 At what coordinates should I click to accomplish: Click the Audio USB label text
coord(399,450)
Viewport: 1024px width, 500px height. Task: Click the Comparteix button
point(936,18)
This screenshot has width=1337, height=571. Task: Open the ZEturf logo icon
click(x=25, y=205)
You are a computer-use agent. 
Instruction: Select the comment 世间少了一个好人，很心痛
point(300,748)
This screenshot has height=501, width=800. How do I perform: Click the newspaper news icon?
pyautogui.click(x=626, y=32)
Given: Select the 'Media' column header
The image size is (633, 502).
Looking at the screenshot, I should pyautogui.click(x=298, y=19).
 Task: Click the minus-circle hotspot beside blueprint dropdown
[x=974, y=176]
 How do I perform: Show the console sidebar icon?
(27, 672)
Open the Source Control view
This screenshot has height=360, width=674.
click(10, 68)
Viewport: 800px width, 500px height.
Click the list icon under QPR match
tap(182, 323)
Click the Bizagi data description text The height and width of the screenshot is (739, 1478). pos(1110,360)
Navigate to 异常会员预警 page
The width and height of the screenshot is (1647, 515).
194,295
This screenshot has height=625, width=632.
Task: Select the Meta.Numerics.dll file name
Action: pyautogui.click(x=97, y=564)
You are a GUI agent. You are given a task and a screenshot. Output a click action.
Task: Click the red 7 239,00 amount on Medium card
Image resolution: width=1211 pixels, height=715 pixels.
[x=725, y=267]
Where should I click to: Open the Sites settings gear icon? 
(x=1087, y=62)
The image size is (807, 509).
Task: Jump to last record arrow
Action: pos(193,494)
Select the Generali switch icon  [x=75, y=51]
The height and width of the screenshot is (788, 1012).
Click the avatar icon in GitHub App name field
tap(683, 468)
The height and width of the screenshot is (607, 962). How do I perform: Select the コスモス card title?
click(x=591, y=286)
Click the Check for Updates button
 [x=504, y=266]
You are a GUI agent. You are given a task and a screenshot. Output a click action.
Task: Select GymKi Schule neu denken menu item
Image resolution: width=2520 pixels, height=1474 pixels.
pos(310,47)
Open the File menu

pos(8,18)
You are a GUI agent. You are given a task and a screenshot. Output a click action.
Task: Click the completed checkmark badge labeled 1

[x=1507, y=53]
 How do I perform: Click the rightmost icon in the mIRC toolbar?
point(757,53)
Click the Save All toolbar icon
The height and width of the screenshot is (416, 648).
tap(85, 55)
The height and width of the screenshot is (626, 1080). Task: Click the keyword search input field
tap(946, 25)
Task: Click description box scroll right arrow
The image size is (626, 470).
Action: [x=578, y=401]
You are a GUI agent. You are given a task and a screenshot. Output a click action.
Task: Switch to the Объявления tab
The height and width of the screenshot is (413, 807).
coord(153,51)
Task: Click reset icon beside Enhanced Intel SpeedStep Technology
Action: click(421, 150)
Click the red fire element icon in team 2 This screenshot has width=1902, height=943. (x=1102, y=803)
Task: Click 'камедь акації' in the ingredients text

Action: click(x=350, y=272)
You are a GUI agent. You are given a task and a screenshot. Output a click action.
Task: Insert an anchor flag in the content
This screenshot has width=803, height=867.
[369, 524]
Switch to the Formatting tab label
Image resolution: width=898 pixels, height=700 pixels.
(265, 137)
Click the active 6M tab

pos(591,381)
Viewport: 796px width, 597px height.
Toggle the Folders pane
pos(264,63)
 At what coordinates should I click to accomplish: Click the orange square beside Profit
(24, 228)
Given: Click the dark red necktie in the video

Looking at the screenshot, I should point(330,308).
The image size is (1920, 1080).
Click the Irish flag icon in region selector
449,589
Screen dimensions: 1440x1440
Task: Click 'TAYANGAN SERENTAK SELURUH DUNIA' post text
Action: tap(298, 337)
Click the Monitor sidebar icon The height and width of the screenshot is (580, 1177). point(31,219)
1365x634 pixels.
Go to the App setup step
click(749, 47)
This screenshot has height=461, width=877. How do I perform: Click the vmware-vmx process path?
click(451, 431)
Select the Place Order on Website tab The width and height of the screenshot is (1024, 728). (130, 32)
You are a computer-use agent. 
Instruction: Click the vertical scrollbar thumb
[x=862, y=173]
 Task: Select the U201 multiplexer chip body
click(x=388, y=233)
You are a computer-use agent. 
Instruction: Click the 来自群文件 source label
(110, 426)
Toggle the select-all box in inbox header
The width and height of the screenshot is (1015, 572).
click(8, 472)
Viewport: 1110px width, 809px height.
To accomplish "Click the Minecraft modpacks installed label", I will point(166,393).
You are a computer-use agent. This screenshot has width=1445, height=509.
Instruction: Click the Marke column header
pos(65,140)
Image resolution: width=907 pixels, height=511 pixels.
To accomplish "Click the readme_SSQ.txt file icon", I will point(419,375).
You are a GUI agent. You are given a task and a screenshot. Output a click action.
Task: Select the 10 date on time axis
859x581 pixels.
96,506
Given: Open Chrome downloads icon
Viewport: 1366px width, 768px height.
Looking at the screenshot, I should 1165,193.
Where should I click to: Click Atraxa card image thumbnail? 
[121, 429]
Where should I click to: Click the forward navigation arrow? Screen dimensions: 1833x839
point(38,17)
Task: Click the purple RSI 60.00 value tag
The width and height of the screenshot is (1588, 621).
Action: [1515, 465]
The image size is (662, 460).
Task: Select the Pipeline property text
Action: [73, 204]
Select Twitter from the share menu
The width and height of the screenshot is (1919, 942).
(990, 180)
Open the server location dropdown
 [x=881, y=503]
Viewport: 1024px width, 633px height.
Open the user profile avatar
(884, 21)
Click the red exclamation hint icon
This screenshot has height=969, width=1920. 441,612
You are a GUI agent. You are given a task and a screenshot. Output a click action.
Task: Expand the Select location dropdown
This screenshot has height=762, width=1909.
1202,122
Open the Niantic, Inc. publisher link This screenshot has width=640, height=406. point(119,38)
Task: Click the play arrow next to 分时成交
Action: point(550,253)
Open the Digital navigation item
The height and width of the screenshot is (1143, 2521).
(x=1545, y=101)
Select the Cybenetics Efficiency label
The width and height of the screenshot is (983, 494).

*****

Action item. Copy the records out again word for word.

Written answer.
 At what coordinates should I click to accomplish: Click the Audio USB label text
coord(399,450)
Viewport: 1024px width, 500px height. Task: Click the Comparteix button
point(936,18)
This screenshot has width=1337, height=571. Task: Open the ZEturf logo icon
click(x=25, y=205)
You are a computer-use agent. 
Instruction: Select the comment 世间少了一个好人，很心痛
point(300,748)
This screenshot has height=501, width=800. How do I perform: Click the newspaper news icon?
pyautogui.click(x=626, y=32)
Given: Select the 'Media' column header
The image size is (633, 502).
Looking at the screenshot, I should pyautogui.click(x=298, y=19).
 Task: Click the minus-circle hotspot beside blueprint dropdown
[x=974, y=176]
 How do I perform: Show the console sidebar icon?
(27, 672)
Open the Source Control view
This screenshot has height=360, width=674.
click(10, 68)
Viewport: 800px width, 500px height.
Click the list icon under QPR match
tap(182, 323)
Click the Bizagi data description text The height and width of the screenshot is (739, 1478). pos(1110,360)
Navigate to 异常会员预警 page
The width and height of the screenshot is (1647, 515).
194,295
This screenshot has height=625, width=632.
Task: Select the Meta.Numerics.dll file name
Action: pyautogui.click(x=97, y=564)
You are a GUI agent. You are given a task and a screenshot. Output a click action.
Task: Click the red 7 239,00 amount on Medium card
Image resolution: width=1211 pixels, height=715 pixels.
[x=725, y=267]
Where should I click to: Open the Sites settings gear icon? 
(x=1087, y=62)
The image size is (807, 509).
Task: Jump to last record arrow
Action: pos(193,494)
Select the Generali switch icon  [x=75, y=51]
The height and width of the screenshot is (788, 1012).
Click the avatar icon in GitHub App name field
tap(683, 468)
The height and width of the screenshot is (607, 962). How do I perform: Select the コスモス card title?
click(x=591, y=286)
Click the Check for Updates button
 [x=504, y=266]
You are a GUI agent. You are given a task and a screenshot. Output a click action.
Task: Select GymKi Schule neu denken menu item
Image resolution: width=2520 pixels, height=1474 pixels.
pos(310,47)
Open the File menu

pos(8,18)
You are a GUI agent. You are given a task and a screenshot. Output a click action.
Task: Click the completed checkmark badge labeled 1

[x=1507, y=53]
 How do I perform: Click the rightmost icon in the mIRC toolbar?
point(757,53)
Click the Save All toolbar icon
The height and width of the screenshot is (416, 648).
tap(85, 55)
The height and width of the screenshot is (626, 1080). Task: Click the keyword search input field
tap(946, 25)
Task: Click description box scroll right arrow
The image size is (626, 470).
Action: [x=578, y=401]
You are a GUI agent. You are given a task and a screenshot. Output a click action.
Task: Switch to the Объявления tab
The height and width of the screenshot is (413, 807).
coord(153,51)
Task: Click reset icon beside Enhanced Intel SpeedStep Technology
Action: click(421, 150)
Click the red fire element icon in team 2 This screenshot has width=1902, height=943. (x=1102, y=803)
Task: Click 'камедь акації' in the ingredients text

Action: click(x=350, y=272)
You are a GUI agent. You are given a task and a screenshot. Output a click action.
Task: Insert an anchor flag in the content
This screenshot has width=803, height=867.
[369, 524]
Switch to the Formatting tab label
Image resolution: width=898 pixels, height=700 pixels.
(265, 137)
Click the active 6M tab

pos(591,381)
Viewport: 796px width, 597px height.
Toggle the Folders pane
pos(264,63)
 At what coordinates should I click to accomplish: Click the orange square beside Profit
(24, 228)
Given: Click the dark red necktie in the video

Looking at the screenshot, I should point(330,308).
The image size is (1920, 1080).
Click the Irish flag icon in region selector
449,589
Screen dimensions: 1440x1440
Task: Click 'TAYANGAN SERENTAK SELURUH DUNIA' post text
Action: tap(298, 337)
Click the Monitor sidebar icon The height and width of the screenshot is (580, 1177). point(31,219)
1365x634 pixels.
Go to the App setup step
click(749, 47)
This screenshot has height=461, width=877. How do I perform: Click the vmware-vmx process path?
click(451, 431)
Select the Place Order on Website tab The width and height of the screenshot is (1024, 728). (130, 32)
You are a computer-use agent. 
Instruction: Click the vertical scrollbar thumb
[x=862, y=173]
 Task: Select the U201 multiplexer chip body
click(x=388, y=233)
You are a computer-use agent. 
Instruction: Click the 来自群文件 source label
(110, 426)
Toggle the select-all box in inbox header
The width and height of the screenshot is (1015, 572).
click(8, 472)
Viewport: 1110px width, 809px height.
To accomplish "Click the Minecraft modpacks installed label", I will point(166,393).
You are a computer-use agent. This screenshot has width=1445, height=509.
Instruction: Click the Marke column header
pos(65,140)
Image resolution: width=907 pixels, height=511 pixels.
To accomplish "Click the readme_SSQ.txt file icon", I will point(419,375).
You are a GUI agent. You are given a task and a screenshot. Output a click action.
Task: Select the 10 date on time axis
859x581 pixels.
96,506
Given: Open Chrome downloads icon
Viewport: 1366px width, 768px height.
Looking at the screenshot, I should 1165,193.
Where should I click to: Click Atraxa card image thumbnail? 
[121, 429]
Where should I click to: Click the forward navigation arrow? Screen dimensions: 1833x839
point(38,17)
Task: Click the purple RSI 60.00 value tag
The width and height of the screenshot is (1588, 621).
Action: [1515, 465]
The image size is (662, 460).
Task: Select the Pipeline property text
Action: [73, 204]
Select Twitter from the share menu
The width and height of the screenshot is (1919, 942).
(990, 180)
Open the server location dropdown
 [x=881, y=503]
Viewport: 1024px width, 633px height.
Open the user profile avatar
(884, 21)
Click the red exclamation hint icon
This screenshot has height=969, width=1920. 441,612
You are a GUI agent. You are given a task and a screenshot. Output a click action.
Task: Expand the Select location dropdown
This screenshot has height=762, width=1909.
1202,122
Open the Niantic, Inc. publisher link This screenshot has width=640, height=406. point(119,38)
Task: Click the play arrow next to 分时成交
Action: point(550,253)
Open the Digital navigation item
The height and width of the screenshot is (1143, 2521).
(x=1545, y=101)
Select the Cybenetics Efficiency label
The width and height of the screenshot is (983, 494).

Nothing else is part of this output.